Task directions.
In the rows below, rewrite everything from the line containing "I will pos(745,580)." down to the line containing "Viewport: 1318px width, 513px". Put "check box" wherever "checkbox" appears, and change nothing else.
━━━━━ Given records ━━━━━
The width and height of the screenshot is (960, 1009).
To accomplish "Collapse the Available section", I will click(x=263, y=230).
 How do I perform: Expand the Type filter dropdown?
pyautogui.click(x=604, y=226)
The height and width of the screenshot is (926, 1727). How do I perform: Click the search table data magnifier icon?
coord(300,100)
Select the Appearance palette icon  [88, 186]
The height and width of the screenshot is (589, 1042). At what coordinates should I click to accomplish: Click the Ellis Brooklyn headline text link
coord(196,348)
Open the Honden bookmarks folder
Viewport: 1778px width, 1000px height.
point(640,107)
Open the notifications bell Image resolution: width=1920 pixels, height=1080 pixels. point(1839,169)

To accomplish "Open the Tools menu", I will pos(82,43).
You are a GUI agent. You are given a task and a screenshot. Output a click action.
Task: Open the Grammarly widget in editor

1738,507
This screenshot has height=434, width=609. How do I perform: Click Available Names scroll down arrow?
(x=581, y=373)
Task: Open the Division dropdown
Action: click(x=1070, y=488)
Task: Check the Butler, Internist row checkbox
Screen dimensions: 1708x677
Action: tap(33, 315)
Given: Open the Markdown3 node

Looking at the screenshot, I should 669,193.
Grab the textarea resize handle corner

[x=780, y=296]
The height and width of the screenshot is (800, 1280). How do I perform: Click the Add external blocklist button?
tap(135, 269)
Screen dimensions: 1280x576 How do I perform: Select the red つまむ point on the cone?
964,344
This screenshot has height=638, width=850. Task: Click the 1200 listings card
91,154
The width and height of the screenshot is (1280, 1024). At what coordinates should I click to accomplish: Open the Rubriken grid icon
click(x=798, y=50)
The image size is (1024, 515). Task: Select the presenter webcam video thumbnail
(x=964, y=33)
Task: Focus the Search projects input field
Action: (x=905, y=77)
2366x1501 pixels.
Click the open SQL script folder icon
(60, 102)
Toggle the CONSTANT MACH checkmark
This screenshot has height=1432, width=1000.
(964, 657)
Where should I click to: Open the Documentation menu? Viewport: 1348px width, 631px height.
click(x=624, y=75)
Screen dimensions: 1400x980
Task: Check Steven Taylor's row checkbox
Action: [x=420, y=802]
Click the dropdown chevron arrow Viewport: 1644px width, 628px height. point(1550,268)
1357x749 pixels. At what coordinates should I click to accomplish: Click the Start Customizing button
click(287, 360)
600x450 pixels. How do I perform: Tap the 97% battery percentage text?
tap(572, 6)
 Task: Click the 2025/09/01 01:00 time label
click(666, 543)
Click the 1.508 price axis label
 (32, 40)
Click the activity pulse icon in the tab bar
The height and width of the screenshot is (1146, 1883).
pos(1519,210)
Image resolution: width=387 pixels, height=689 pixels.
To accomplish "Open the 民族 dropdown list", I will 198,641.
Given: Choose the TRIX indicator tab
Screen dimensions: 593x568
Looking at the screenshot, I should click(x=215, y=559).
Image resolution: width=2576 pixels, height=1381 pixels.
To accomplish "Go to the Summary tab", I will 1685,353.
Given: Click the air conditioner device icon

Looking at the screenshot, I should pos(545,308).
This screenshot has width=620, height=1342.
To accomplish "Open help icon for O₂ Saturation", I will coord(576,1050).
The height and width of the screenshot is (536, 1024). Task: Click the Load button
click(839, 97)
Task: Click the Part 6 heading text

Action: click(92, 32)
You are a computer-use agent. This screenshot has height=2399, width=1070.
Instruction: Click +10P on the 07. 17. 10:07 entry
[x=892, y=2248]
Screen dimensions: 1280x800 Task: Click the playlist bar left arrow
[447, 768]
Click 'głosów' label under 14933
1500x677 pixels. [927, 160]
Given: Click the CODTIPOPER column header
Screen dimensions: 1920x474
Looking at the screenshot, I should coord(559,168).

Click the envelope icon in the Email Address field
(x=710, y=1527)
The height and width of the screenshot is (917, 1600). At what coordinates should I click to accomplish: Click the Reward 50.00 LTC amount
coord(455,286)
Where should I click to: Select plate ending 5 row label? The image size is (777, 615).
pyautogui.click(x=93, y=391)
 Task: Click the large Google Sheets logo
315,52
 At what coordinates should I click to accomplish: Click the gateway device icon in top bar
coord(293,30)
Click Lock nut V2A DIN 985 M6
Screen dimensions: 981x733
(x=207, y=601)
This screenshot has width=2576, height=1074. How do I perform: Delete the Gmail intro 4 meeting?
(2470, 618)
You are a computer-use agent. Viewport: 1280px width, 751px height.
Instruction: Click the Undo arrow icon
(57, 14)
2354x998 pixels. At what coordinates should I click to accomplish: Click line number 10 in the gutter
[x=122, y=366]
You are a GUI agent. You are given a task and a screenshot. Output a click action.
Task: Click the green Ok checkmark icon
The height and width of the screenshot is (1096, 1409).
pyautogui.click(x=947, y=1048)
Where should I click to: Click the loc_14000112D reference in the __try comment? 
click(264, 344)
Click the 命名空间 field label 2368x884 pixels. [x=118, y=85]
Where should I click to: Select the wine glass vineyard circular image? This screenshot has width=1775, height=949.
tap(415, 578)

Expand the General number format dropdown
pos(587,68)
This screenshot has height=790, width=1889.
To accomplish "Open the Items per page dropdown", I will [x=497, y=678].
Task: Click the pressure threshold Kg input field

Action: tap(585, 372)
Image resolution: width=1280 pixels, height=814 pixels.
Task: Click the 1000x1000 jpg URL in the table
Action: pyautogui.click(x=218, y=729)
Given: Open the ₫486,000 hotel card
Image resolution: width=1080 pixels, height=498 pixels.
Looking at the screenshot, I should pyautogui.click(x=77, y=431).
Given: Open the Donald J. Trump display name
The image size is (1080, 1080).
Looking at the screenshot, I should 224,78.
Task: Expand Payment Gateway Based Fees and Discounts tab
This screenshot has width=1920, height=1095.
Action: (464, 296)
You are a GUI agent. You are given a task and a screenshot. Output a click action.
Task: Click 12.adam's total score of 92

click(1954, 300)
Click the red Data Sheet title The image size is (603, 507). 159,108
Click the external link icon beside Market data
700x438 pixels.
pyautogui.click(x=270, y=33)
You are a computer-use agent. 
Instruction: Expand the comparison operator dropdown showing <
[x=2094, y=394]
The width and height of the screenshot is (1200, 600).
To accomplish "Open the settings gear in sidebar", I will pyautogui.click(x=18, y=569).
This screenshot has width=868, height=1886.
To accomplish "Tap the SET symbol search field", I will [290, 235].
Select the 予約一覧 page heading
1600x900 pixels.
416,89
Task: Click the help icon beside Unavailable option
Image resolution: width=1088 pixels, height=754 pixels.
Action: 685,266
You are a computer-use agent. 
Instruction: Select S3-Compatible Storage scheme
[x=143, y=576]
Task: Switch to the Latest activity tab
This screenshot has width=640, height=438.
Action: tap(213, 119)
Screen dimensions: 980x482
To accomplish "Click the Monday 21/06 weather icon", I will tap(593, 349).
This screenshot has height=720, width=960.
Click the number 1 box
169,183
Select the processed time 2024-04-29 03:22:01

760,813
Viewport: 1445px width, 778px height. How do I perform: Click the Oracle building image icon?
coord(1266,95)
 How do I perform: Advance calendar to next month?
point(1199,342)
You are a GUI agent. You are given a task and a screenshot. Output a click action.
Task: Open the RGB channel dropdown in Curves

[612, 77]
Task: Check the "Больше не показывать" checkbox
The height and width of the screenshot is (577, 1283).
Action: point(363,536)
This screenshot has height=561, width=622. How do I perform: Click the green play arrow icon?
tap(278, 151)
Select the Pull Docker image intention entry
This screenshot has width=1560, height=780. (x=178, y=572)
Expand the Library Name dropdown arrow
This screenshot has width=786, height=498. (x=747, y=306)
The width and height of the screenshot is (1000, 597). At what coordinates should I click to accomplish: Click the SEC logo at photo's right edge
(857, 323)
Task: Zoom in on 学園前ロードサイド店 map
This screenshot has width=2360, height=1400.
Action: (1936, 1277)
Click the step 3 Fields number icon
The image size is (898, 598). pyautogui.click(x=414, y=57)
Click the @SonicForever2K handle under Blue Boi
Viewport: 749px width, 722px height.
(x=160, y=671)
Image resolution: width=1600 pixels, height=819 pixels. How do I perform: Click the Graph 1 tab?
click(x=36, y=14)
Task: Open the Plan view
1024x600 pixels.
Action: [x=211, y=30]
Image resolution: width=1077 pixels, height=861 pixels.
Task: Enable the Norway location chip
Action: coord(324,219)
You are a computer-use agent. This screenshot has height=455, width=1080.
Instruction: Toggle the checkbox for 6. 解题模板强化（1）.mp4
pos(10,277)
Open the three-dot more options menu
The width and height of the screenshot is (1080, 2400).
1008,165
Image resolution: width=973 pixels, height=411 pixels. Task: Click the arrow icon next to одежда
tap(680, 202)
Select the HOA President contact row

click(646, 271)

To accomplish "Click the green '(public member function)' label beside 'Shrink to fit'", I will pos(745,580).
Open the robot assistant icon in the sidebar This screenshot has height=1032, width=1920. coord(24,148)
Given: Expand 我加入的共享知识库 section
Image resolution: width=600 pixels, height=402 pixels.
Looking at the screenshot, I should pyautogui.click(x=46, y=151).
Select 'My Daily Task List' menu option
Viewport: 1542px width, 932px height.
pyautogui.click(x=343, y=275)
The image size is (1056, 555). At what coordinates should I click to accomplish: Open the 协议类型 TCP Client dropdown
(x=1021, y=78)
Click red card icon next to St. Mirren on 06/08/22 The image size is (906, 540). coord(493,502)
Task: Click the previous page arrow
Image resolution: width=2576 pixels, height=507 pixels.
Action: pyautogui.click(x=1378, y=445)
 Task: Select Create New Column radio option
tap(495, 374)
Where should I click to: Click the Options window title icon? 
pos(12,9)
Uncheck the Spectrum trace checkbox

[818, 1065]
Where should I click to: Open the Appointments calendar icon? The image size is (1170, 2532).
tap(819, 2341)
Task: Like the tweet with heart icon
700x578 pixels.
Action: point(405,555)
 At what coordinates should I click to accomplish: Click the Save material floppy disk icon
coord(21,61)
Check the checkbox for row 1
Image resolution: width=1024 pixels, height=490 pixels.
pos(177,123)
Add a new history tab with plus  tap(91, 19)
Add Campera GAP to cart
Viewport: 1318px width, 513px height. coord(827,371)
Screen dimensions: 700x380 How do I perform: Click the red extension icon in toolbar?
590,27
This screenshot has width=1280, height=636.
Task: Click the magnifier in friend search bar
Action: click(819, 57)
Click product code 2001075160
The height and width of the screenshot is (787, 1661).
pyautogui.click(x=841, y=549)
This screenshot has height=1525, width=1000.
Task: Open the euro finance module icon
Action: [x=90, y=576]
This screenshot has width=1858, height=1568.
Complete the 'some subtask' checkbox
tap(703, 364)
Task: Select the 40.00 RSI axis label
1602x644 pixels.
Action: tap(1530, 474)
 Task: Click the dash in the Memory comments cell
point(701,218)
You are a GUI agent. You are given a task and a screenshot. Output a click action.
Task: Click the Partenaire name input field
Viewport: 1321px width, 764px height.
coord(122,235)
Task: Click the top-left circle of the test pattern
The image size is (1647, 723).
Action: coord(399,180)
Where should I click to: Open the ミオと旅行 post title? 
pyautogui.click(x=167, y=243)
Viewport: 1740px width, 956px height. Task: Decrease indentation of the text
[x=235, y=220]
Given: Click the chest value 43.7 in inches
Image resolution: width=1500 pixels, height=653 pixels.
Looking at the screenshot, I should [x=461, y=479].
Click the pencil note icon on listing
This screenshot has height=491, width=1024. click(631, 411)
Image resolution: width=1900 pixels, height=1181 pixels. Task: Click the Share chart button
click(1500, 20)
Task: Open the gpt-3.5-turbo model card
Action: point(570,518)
━━━━━
Output below.
To accomplish "Click the green '(public member function)' label beside 'Shrink to fit'", I will pos(745,580).
Open the robot assistant icon in the sidebar This screenshot has height=1032, width=1920. coord(24,148)
Given: Expand 我加入的共享知识库 section
Image resolution: width=600 pixels, height=402 pixels.
Looking at the screenshot, I should pyautogui.click(x=46, y=151).
Select 'My Daily Task List' menu option
Viewport: 1542px width, 932px height.
pyautogui.click(x=343, y=275)
The image size is (1056, 555). At what coordinates should I click to accomplish: Open the 协议类型 TCP Client dropdown
(x=1021, y=78)
Click red card icon next to St. Mirren on 06/08/22 The image size is (906, 540). coord(493,502)
Task: Click the previous page arrow
Image resolution: width=2576 pixels, height=507 pixels.
Action: pyautogui.click(x=1378, y=445)
 Task: Select Create New Column radio option
tap(495, 374)
Where should I click to: Click the Options window title icon? 
pos(12,9)
Uncheck the Spectrum trace check box

[818, 1065]
Where should I click to: Open the Appointments calendar icon? The image size is (1170, 2532).
tap(819, 2341)
Task: Like the tweet with heart icon
700x578 pixels.
Action: point(405,555)
 At what coordinates should I click to accomplish: Click the Save material floppy disk icon
coord(21,61)
Check the check box for row 1
Image resolution: width=1024 pixels, height=490 pixels.
pos(177,123)
Add a new history tab with plus  tap(91, 19)
Add Campera GAP to cart
Viewport: 1318px width, 513px height. coord(827,371)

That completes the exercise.